Елена Немировская: – 30 лет назад, когда было разрешено советским людям выезжать за границу, мы перестали идеализировать Запад. Мы увидели, что везде всё вполне человеческое. Но мы также увидели, что Западу надо над всем работать, что всё, что установлено как человеческое, нуждается в интенсивной человеческой работе. Потому что ни Трамп, ни брексит не позволяют двигаться к более разумному, современному миру. Получается огромный разрыв между тем, что сегодня накопила техника, наука и частной человеческой жизнью. И никакие техника и наука не помогут в этом. Только ты сам.

Вы верите в победу Украины в этой войне?

Елена Немировская: – Я безусловно верю, что заявлен очень сильный голос, который говорит: «Хочу быть современным как государство и уважать своих граждан», и граждане на это откликаются и защищают его.
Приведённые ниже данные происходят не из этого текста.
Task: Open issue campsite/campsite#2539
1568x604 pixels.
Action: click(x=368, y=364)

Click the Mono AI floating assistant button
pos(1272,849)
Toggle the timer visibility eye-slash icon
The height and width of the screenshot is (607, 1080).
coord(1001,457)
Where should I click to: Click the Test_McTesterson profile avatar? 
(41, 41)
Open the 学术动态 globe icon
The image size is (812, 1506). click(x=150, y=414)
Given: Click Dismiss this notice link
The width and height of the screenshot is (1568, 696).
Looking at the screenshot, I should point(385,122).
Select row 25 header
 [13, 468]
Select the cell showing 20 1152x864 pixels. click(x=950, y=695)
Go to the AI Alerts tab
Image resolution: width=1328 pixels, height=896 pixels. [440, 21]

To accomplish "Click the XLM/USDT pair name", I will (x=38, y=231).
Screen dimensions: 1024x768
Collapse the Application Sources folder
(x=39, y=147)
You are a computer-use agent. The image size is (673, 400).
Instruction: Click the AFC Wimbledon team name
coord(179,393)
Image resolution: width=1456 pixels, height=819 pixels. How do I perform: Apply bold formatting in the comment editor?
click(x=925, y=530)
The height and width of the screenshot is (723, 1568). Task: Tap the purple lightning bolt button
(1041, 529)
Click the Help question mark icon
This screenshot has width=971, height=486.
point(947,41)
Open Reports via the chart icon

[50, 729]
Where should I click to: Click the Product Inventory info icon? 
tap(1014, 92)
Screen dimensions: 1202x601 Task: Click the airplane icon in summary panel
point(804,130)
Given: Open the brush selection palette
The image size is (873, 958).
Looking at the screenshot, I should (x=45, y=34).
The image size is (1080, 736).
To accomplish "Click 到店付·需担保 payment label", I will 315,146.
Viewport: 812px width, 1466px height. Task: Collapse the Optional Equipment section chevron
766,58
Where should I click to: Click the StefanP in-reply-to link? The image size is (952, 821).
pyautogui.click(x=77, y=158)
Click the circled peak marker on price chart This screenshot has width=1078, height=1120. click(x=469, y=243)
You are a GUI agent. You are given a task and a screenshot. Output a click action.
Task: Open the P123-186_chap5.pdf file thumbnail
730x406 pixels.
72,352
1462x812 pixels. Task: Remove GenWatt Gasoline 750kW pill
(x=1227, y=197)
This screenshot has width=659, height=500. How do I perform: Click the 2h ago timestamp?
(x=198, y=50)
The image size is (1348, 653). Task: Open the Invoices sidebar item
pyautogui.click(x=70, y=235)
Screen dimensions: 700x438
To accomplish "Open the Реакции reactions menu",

Не все и не всегда, там нет ста процентов, но это очень активное большинство. И, конечно, будет ещё много проблем, потому что нужно будет отойти от опасности, стать просто национально-этническим или демократическим образованием. Всё ещё впереди, но то, что мы видим сегодня – это уже совершенно поразительный пример и результат.

Юрий Сенокосов: – Манера ведения войны Россией ужасна. Они, видимо, пытаются повторить опыт Второй мировой войны, когда маршал Жуков не считался с людьми, и рассчитывают на то, что это будет победа. Победы не будет, будет расплата за развязанную войну. Как можно простить всё это? Мне трудно представить. Примерно через полгода войны стало видно, что Россия рассчитывала на быструю войну. Может быть, что-то было бы разрушено, но они сразу были готовы всё восстановить, на это были отпущены деньги, были люди, ответственные за восстановление инфраструктуры. Конечно, найдутся люди, которые будут искать способы восстановления всего хозяйства. Это меня тоже поражало: они рассчитывали на быструю победу и восстановление. Чтобы показать миру что? Я не понимаю. На что рассчитывал Путин? Он что, доверял людям, которые сообщали, что Украина в основном готова отпраздновать вместе 9 мая? Победы точно не будет ни украинской, ни русской. Будет что-то очень трудное для всех.

Вы застали две «оттепели» и двое «заморозков». Какой из «заморозков» дался труднее?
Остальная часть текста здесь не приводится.